Hundreds of U.S. businesses are hacked each month, such that more than 60 percent of American ventures lose so much data, money and time to cybercrime every year that they fold under the pressure. Yet, many businesses blow off cybersecurity efforts, believing that malware or leaked data will merely be a temporary setback not worth the expense of maintaining digital defenses.
Yet, the public response to attacks is never mild. Public companies — think Target, Yahoo, eBay and Home Depot —that experience data breaches dip in value for weeks if not months. Smaller, local businesses may never recover their customers’ trust and loyalty after a leak. Meanwhile, many consumers are migrating to businesses known to invest in cyber protections. It is abundantly obvious that preventative security not only is worthwhile for preserving a brand’s reputation — but it also might be a tool to enhance that reputation and grow audiences.
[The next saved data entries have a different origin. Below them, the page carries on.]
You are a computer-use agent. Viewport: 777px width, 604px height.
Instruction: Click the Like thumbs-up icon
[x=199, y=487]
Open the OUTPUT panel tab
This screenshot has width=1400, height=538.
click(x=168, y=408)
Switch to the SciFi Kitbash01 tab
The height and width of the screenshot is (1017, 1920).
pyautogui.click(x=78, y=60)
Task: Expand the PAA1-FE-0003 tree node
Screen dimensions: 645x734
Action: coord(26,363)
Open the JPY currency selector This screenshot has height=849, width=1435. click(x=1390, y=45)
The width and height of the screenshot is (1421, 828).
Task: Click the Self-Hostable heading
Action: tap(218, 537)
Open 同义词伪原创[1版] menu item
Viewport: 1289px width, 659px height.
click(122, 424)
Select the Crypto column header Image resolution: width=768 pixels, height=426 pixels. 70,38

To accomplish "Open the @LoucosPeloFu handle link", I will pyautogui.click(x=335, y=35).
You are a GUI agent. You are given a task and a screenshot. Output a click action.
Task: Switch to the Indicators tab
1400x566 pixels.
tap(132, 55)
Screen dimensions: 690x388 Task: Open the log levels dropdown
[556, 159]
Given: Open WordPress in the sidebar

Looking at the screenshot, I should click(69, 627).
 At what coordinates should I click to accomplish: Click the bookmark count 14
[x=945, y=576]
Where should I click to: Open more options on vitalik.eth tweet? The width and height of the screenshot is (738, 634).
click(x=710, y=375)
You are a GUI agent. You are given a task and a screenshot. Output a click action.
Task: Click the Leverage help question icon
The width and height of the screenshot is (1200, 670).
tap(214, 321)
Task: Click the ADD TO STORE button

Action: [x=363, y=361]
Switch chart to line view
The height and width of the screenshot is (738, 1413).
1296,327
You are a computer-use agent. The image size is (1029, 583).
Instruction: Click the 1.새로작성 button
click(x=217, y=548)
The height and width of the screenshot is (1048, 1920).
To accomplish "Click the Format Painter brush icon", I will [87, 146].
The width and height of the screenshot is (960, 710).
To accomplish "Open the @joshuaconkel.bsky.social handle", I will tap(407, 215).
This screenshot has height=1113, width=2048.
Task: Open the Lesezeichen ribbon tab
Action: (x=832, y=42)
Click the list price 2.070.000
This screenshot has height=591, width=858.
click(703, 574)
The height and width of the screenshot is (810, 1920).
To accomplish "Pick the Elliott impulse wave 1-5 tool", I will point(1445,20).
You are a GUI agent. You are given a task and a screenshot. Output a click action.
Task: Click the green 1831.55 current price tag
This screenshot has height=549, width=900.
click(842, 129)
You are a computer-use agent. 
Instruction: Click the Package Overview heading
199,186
Indeed, marketing your cybersecurity efforts is a smart step toward keeping your business safe and proving to customers that you care. Here’s how to market your security effectively — and secure your marketing efforts effectively, too.
Do More Than the Minimum
Thanks to the frequency of cyberattacks and the widespread effects of leaked data, most industries are making moves to regulate how their businesses handle data. An old example of this is HIPAA, the Health Insurance Portability and Accountability Act, which dictates how healthcare companies can handle medical information to ensure it remains safe and private. Another example is the Payment Card Industry Data Security Standard (PCI DSS, or PCI for short) which sets rules regarding how businesses that accept credit and debit transactions can take, process and store customer payment data.
It is likely that your business is subject to some kind of regulation regarding security, and failing to comply with those standards will result in expensive fines (or worse). Certainly, you should strive to adhere to any data protection rules affecting your business — but that isn’t all you should do. Usually, regulations like these are the bare minimum necessary to keep data somewhat safe; there is plenty more you can do to enhance your security strategy and make customers feel even more comfortable giving you their data. A third-party cybersecurity firm should be able to point you toward additional solutions to enhance your security strategy beyond the basic.
Be Transparent With Data Collection
Oftentimes, the first time consumers learn that companies are collecting their data is after a data leak. When this happens, customers are doubly disappointed with the businesses they once supported: first, for collecting data without their knowledge or permission and second, for allowing that data to be stolen by nefarious cybercriminals. If your customers are ever surprised by your data collection practices, you likely will lose a significant portion of your audience — which could result in the ultimate loss of your business.
Thus, you need to be transparent with regards to what data you collect, how you collect it and why. In an email newsletter to your most devoted customers, on a page linked from your website’s “About” section, through your social media posts or via some other method, you should explain clearly and concisely the details of your data collection practices. You should also include all the efforts you are making to keep that data safe. Once thoroughly informed, your customers will feel even more secure in patronizing your business.
Test and Retest for Vulnerabilities
Security is never set-and-forget. Because cybercriminals are constantly changing their methods for getting at your data, you must constantly test your methods for keeping data safe. You should begin testing your defenses as soon as you feel your full security strategy in place, and then you should retest whenever you add or alter your strategy with new tactics or technologies. Over time, changes to your security will occur whether you mean them to or not; updates and patches to software and the addition or subtraction of endpoints can create vulnerabilities and necessitate modifications to your strategy. Thus, you should also test your data security on a monthly or semi-annual basis, depending on the size and scope of your business.
Vulnerabilities can appear not just in your endpoint and network security but across your digital assets. For instance, business websites are often pain points for businesses because most contain dozens of exploits used by cybercriminals to post malware, steal consumer data and more. You could close your website’s vulnerabilities by installing automated website security — but be sure to conduct research on your options first, like reading these SiteLock reviews.
Consumers are becoming savvier about nearly every aspect of business operations — from marketing and sales to employee relations — and most are demanding to see their favorite companies become more serious about security. By integrating your security efforts into your marketing strategy, you will attract praise, build your brand and keep your business safe from dangerous threats.